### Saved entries
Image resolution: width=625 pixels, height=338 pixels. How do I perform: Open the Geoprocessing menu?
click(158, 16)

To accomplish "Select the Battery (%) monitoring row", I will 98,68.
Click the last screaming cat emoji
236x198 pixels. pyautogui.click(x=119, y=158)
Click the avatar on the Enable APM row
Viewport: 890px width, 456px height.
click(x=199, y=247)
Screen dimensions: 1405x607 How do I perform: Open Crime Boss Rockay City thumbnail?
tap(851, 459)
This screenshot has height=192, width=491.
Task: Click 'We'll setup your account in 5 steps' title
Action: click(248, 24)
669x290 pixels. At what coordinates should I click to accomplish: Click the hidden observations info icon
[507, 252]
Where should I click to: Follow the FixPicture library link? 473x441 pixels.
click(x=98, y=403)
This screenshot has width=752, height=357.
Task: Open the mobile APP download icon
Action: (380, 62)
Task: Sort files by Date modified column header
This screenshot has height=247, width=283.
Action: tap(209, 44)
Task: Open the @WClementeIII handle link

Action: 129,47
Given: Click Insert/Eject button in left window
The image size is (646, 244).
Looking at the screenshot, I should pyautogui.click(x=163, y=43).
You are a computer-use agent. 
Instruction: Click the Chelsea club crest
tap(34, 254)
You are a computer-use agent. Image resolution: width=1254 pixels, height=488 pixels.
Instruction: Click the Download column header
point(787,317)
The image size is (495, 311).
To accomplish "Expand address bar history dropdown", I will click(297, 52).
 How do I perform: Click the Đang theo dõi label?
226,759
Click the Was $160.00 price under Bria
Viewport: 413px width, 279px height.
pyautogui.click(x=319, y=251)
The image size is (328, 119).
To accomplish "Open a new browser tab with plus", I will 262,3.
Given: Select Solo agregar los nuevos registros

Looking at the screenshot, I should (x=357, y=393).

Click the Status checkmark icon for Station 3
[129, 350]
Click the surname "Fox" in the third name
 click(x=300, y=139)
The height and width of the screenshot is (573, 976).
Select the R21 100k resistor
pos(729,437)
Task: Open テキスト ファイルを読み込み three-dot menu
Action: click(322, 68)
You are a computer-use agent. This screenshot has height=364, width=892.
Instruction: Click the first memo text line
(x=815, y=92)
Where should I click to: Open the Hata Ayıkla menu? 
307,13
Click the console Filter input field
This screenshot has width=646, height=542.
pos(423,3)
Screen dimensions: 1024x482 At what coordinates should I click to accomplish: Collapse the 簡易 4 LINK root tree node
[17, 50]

### Work required
Each line of the records above should be copied exactly.

### Response
Image resolution: width=625 pixels, height=338 pixels. How do I perform: Open the Geoprocessing menu?
click(158, 16)

To accomplish "Select the Battery (%) monitoring row", I will 98,68.
Click the last screaming cat emoji
236x198 pixels. pyautogui.click(x=119, y=158)
Click the avatar on the Enable APM row
Viewport: 890px width, 456px height.
click(x=199, y=247)
Screen dimensions: 1405x607 How do I perform: Open Crime Boss Rockay City thumbnail?
tap(851, 459)
This screenshot has height=192, width=491.
Task: Click 'We'll setup your account in 5 steps' title
Action: click(248, 24)
669x290 pixels. At what coordinates should I click to accomplish: Click the hidden observations info icon
[507, 252]
Where should I click to: Follow the FixPicture library link? 473x441 pixels.
click(x=98, y=403)
This screenshot has width=752, height=357.
Task: Open the mobile APP download icon
Action: (380, 62)
Task: Sort files by Date modified column header
This screenshot has height=247, width=283.
Action: tap(209, 44)
Task: Open the @WClementeIII handle link

Action: 129,47
Given: Click Insert/Eject button in left window
The image size is (646, 244).
Looking at the screenshot, I should pyautogui.click(x=163, y=43).
You are a computer-use agent. 
Instruction: Click the Chelsea club crest
tap(34, 254)
You are a computer-use agent. Image resolution: width=1254 pixels, height=488 pixels.
Instruction: Click the Download column header
point(787,317)
The image size is (495, 311).
To accomplish "Expand address bar history dropdown", I will click(297, 52).
 How do I perform: Click the Đang theo dõi label?
226,759
Click the Was $160.00 price under Bria
Viewport: 413px width, 279px height.
pyautogui.click(x=319, y=251)
The image size is (328, 119).
To accomplish "Open a new browser tab with plus", I will 262,3.
Given: Select Solo agregar los nuevos registros

Looking at the screenshot, I should (x=357, y=393).

Click the Status checkmark icon for Station 3
[129, 350]
Click the surname "Fox" in the third name
 click(x=300, y=139)
The height and width of the screenshot is (573, 976).
Select the R21 100k resistor
pos(729,437)
Task: Open テキスト ファイルを読み込み three-dot menu
Action: click(322, 68)
You are a computer-use agent. This screenshot has height=364, width=892.
Instruction: Click the first memo text line
(x=815, y=92)
Where should I click to: Open the Hata Ayıkla menu? 
307,13
Click the console Filter input field
This screenshot has width=646, height=542.
pos(423,3)
Screen dimensions: 1024x482 At what coordinates should I click to accomplish: Collapse the 簡易 4 LINK root tree node
[17, 50]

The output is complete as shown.